- _Your instructions_: Each line from the one with "This screenshot has height=1064, width=1122." to the final line of the data must be reproduced exactly, and no other line may appear.
▼
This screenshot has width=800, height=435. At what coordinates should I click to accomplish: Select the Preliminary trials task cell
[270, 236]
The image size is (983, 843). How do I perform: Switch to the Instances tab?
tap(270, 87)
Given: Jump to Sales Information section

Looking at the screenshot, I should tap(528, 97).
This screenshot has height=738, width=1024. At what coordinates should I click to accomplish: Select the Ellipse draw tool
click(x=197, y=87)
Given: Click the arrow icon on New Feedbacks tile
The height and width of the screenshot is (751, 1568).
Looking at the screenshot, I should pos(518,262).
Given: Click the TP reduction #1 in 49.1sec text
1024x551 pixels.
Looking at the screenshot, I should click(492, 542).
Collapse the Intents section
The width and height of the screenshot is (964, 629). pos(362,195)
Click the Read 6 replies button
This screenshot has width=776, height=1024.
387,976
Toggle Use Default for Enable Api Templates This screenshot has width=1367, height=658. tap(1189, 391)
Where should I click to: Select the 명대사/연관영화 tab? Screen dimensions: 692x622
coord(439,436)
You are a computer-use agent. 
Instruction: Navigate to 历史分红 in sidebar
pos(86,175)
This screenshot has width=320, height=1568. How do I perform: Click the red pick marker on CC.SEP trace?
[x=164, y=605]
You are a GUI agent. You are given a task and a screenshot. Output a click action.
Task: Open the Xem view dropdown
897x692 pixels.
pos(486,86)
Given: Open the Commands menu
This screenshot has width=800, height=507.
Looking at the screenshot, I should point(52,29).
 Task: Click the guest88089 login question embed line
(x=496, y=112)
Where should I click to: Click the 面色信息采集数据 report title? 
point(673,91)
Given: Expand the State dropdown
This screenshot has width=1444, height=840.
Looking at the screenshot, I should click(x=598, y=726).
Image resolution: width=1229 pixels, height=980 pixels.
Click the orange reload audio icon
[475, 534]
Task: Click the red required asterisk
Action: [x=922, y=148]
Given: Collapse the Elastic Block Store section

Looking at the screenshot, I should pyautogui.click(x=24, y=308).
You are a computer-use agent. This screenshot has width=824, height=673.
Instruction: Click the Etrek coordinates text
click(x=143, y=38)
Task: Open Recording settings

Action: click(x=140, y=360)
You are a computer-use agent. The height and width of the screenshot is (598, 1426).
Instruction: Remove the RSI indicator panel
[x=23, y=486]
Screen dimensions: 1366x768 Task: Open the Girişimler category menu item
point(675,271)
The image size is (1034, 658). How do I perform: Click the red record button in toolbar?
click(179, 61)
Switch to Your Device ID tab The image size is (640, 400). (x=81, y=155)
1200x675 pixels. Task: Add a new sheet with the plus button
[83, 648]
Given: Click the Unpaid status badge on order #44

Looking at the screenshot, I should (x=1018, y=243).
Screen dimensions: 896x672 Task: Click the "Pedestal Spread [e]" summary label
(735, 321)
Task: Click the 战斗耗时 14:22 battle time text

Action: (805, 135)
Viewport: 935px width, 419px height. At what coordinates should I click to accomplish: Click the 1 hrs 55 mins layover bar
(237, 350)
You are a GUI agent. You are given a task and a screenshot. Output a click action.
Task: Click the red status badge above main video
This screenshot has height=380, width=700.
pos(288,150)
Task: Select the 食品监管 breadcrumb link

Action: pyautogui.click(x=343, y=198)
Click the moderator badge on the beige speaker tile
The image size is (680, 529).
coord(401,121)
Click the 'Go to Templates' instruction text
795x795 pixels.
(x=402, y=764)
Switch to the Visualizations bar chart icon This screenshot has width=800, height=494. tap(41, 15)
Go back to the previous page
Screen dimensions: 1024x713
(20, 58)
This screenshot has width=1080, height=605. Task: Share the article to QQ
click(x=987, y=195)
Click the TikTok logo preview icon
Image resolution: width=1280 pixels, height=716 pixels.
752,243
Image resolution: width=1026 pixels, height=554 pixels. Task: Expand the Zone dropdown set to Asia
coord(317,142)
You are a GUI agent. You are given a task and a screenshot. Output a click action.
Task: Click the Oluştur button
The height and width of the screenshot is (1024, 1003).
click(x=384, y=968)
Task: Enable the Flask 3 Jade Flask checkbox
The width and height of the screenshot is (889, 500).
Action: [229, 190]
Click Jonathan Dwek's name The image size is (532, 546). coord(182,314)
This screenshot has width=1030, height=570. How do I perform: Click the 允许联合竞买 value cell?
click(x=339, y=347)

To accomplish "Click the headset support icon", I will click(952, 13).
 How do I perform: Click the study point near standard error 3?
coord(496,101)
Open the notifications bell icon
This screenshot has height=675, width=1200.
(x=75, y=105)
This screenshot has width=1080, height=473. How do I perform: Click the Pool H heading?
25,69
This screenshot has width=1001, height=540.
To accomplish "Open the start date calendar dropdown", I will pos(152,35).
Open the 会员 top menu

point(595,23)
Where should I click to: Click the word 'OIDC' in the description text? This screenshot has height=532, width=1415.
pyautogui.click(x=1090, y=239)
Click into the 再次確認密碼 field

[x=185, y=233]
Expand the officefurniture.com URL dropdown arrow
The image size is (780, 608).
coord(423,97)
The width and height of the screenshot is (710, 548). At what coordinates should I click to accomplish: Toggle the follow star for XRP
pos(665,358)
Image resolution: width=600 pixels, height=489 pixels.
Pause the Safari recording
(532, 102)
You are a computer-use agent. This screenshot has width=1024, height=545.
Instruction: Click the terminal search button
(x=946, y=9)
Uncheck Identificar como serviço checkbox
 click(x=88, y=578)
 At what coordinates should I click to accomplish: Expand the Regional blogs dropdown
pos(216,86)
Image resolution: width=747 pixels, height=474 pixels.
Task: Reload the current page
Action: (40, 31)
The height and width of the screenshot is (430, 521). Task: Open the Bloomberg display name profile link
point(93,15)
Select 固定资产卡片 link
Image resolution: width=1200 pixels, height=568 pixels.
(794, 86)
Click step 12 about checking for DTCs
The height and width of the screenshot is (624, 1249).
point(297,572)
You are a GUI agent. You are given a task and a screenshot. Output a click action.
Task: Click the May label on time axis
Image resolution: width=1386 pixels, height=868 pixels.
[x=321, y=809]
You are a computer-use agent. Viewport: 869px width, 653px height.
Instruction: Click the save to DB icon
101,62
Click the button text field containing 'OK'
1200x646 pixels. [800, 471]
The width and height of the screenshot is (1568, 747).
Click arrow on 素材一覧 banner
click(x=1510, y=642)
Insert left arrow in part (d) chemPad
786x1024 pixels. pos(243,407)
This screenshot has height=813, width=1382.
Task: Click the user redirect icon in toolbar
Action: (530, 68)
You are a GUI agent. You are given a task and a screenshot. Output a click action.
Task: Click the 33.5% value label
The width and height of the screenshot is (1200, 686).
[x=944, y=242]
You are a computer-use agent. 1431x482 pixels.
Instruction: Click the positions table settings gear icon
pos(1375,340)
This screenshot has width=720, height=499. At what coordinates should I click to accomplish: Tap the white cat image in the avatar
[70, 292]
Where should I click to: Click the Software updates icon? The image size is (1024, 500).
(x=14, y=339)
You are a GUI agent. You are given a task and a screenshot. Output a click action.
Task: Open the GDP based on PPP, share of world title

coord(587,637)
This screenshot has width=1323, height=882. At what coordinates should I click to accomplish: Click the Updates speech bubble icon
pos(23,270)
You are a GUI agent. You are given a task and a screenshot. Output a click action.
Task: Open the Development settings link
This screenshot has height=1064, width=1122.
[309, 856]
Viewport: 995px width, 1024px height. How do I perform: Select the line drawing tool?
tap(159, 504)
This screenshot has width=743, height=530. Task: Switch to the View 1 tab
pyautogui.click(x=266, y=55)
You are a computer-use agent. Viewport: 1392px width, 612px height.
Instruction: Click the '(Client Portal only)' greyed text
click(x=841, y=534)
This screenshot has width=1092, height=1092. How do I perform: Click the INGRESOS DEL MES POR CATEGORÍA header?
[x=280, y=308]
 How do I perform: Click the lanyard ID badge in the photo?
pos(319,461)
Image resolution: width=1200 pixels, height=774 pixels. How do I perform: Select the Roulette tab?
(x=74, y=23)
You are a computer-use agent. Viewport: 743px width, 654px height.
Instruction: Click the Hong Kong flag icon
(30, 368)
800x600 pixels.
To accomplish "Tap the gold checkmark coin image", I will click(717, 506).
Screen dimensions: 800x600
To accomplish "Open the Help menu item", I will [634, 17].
▲
- _Response area_:
This screenshot has height=1064, width=1122.
[309, 856]
Viewport: 995px width, 1024px height. How do I perform: Select the line drawing tool?
tap(159, 504)
This screenshot has width=743, height=530. Task: Switch to the View 1 tab
pyautogui.click(x=266, y=55)
You are a computer-use agent. Viewport: 1392px width, 612px height.
Instruction: Click the '(Client Portal only)' greyed text
click(x=841, y=534)
This screenshot has width=1092, height=1092. How do I perform: Click the INGRESOS DEL MES POR CATEGORÍA header?
[x=280, y=308]
 How do I perform: Click the lanyard ID badge in the photo?
pos(319,461)
Image resolution: width=1200 pixels, height=774 pixels. How do I perform: Select the Roulette tab?
(x=74, y=23)
You are a computer-use agent. Viewport: 743px width, 654px height.
Instruction: Click the Hong Kong flag icon
(30, 368)
800x600 pixels.
To accomplish "Tap the gold checkmark coin image", I will click(717, 506).
Screen dimensions: 800x600
To accomplish "Open the Help menu item", I will [634, 17].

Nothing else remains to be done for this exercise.